Woman in court for grant fraud

2008-04-09 00:00

A high court judge in Pietermaritzburg has granted bail to a Greytown mother who is charged with defrauding the SA Social Security Agency (Sassa) of R392 000 as a member of a national syndicate that is said to “treat all state departments as an ATM machine with never-ending funds to draw”.

This description of the activities of the syndicate is contained in an affidavit by KZN Scorpions special investigator Lucky Julius Mchunu, who opposed the granting of bail to Mbali Daisy Dladla (29) of Nhlakahle township, before a magistrate at Msinga.

Dladla was refused bail in the magistrate’s court in December, but was granted bail of R6 000 on certain conditions by Judge Isaac Madondo on appeal in the high court here yesterday.

Dladla’s advocate, Louis Barnard, submitted that the state did not concern itself with proper issues relating to bail in the lower court, but “went on a mission to build a case” against Dladla.

He submitted that the evidence is that she is not alleged to be a major roleplayer or mastermind in the syndicate, but simply a “mule”.

The court was told that she has three children aged two, four and 10 who have no one to care for them when their father is at work.

She has a serious health condition and lost her job as a cash paymaster services enrolment officer at Sassa’s Greytown and Kranskop offices as a result of her arrest.

Judge Madondo said there was no basis for a finding by the magistrate, M.J. Nkosi, that the bail money would be paid by the syndicate.

He said there was also no evidence that Dladla would evade justice, interfere with state witnesses or destroy evidence if given bail.

Detailing the work of the criminal syndicate to which Dladla is allegedly linked in an affidavit that forms part of the court record, Mchunu said the DSO received intelligence in 2006 that a major syndicate was operating in, but not limited to, KwaZulu-Natal.

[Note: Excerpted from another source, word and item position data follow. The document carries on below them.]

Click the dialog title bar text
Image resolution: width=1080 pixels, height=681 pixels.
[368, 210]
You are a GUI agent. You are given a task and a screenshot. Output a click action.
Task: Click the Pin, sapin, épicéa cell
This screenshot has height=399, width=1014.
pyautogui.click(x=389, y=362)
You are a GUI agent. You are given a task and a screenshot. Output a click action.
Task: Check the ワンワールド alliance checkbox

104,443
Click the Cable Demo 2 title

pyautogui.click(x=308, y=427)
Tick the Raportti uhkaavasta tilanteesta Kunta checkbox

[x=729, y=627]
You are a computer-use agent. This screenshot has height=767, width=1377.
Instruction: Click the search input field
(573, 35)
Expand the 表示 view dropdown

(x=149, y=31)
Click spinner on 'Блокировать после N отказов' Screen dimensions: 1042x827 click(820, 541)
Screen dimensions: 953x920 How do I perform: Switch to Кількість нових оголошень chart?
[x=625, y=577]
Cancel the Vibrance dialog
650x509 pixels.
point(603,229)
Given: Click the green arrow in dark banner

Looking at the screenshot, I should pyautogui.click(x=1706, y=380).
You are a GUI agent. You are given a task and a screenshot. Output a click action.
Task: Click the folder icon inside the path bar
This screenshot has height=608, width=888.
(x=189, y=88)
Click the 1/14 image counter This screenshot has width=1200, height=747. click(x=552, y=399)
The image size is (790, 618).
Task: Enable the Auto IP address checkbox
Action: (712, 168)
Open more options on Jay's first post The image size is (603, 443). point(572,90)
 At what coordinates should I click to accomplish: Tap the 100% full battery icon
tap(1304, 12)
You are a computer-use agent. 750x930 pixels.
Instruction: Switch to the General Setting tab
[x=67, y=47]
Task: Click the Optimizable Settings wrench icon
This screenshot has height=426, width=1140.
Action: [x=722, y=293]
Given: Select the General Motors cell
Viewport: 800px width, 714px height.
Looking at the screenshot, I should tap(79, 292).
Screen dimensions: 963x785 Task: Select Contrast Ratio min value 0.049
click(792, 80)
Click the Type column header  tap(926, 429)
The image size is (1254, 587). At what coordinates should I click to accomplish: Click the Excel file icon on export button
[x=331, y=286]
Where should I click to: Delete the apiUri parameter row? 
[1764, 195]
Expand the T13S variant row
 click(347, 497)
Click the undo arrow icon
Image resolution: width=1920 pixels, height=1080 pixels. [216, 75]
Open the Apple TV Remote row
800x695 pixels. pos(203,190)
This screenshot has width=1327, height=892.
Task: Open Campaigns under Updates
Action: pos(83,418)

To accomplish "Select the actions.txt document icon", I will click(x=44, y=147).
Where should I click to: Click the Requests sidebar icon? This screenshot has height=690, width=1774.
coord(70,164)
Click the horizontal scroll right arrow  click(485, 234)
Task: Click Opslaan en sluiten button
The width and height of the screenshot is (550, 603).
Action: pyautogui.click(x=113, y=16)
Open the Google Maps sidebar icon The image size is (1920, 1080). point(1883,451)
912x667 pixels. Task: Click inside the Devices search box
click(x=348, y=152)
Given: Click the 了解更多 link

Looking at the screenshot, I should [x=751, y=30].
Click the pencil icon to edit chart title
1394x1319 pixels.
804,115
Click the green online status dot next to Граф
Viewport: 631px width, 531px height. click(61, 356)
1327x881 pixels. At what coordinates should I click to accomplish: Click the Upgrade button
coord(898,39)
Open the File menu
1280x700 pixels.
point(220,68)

He said it was established that various information technology (IT) systems within state departments throughout South Africa were compromised, and more than R20 million was lost as a result of the syndicate’s activities.

Mchunu said the investigations are continuing and new matters are being revealed daily. “The syndicate follows the same modus operandi in compromising the IT systems through the use of computer ‘spy software’ and/or computer hardware being loaded on to various computer terminals within various government departments.

“This illegal interference allows for the theft of employees’ IT log-on identification details and passwords for the operation of various state-funded payment systems, including the Socpen system used by the Sassa and the [Social Welfare Department] in the payment of social grants.”

He said the stolen details are used to hack into the state’s IT system and make fictitious or fraudulent payments to bank accounts to individuals with false particulars.